→ Stored items
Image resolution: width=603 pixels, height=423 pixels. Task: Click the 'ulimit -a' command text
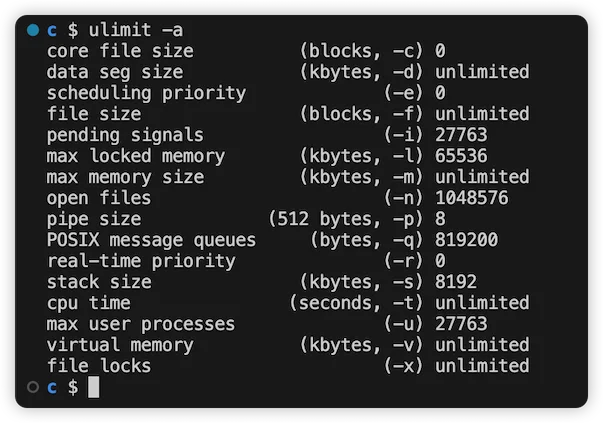click(x=136, y=30)
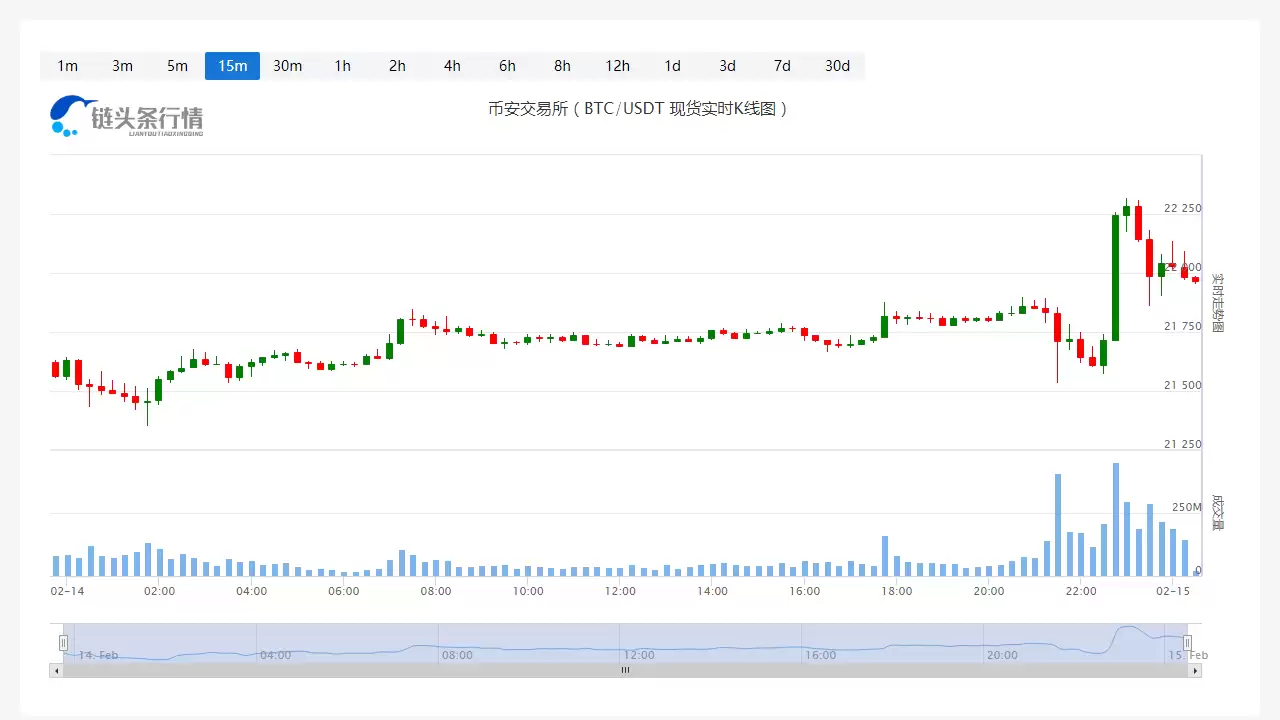
Task: Open the 1d daily chart interval
Action: point(672,66)
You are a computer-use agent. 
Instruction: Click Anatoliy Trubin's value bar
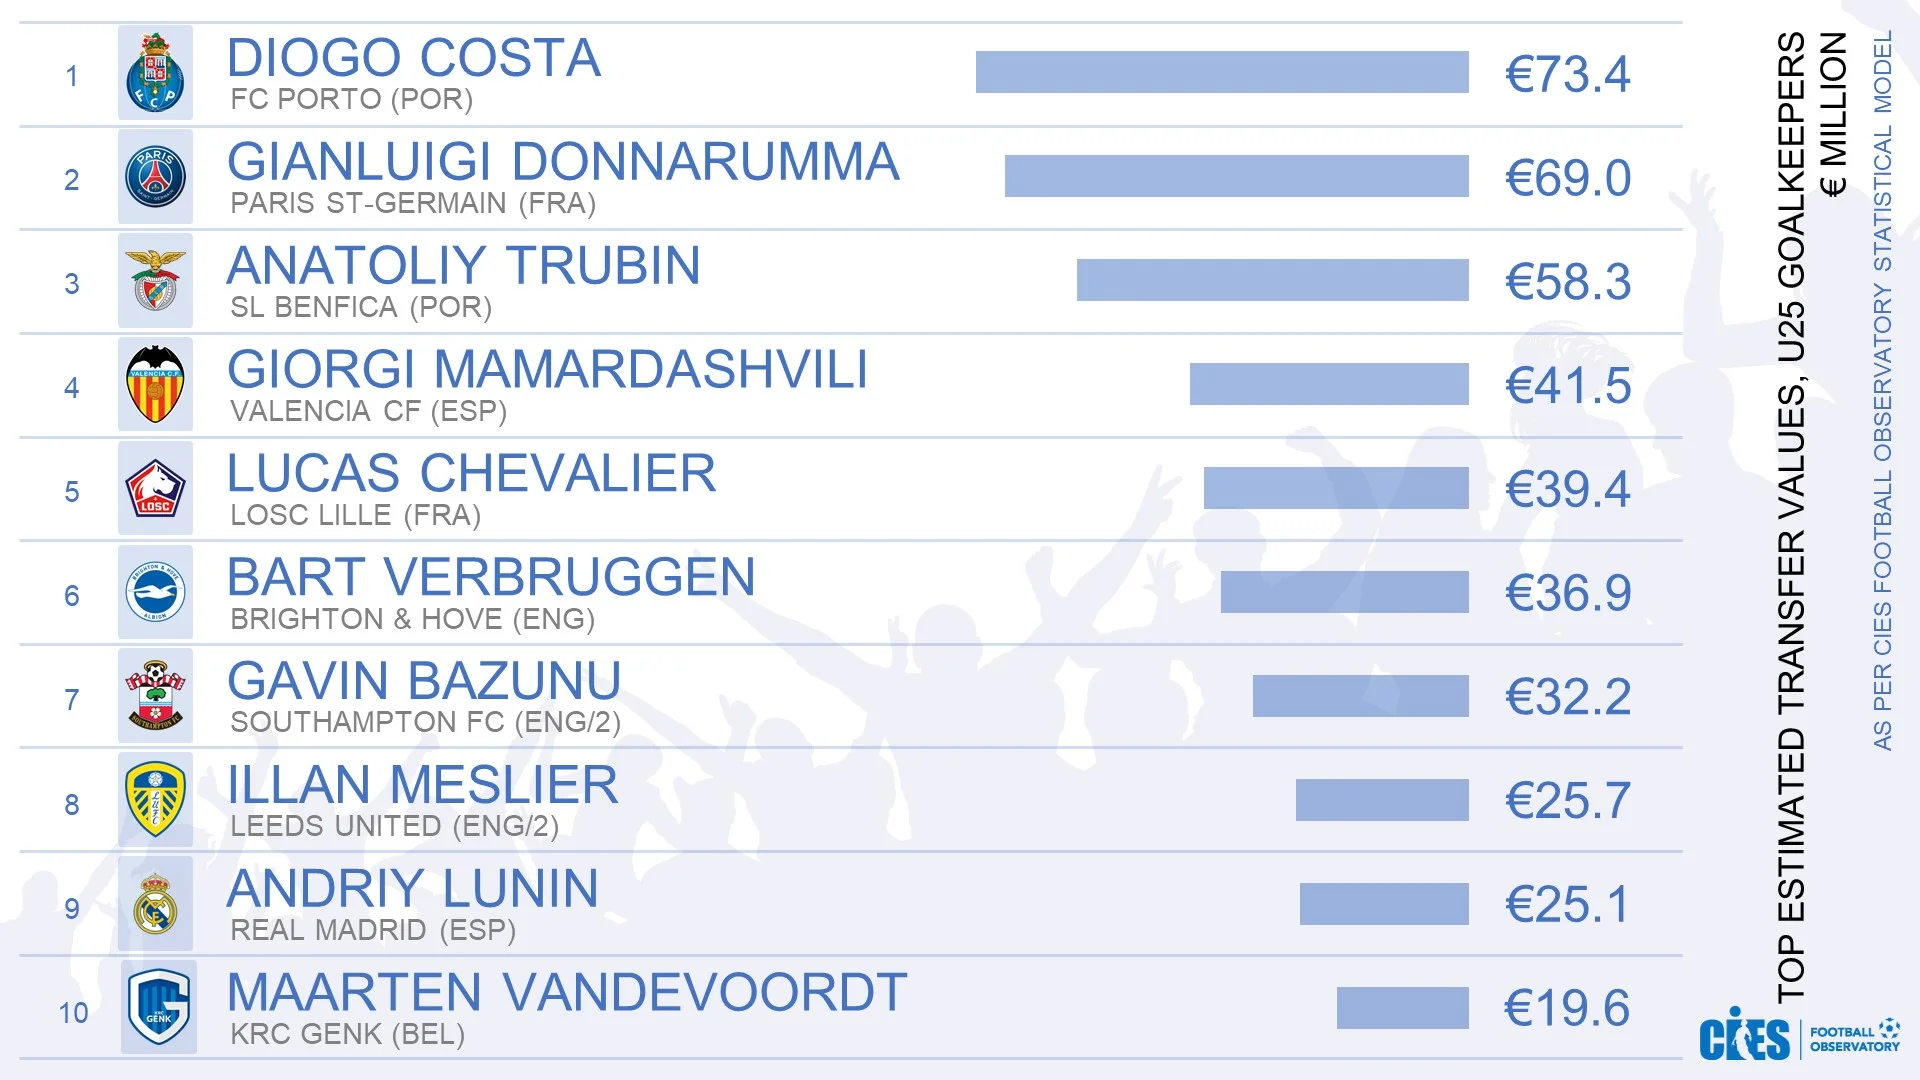(x=1272, y=281)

→ Assignment
Pictures are not part of the copy. Return every record exactly.

→ Completed task
Image resolution: width=603 pixels, height=423 pixels. Task: Click the 'ulimit -a' command text
click(x=136, y=30)
Task: Open the 1d daily chart interval
Action: point(672,66)
You are a computer-use agent. 
Instruction: Click Anatoliy Trubin's value bar
(x=1272, y=281)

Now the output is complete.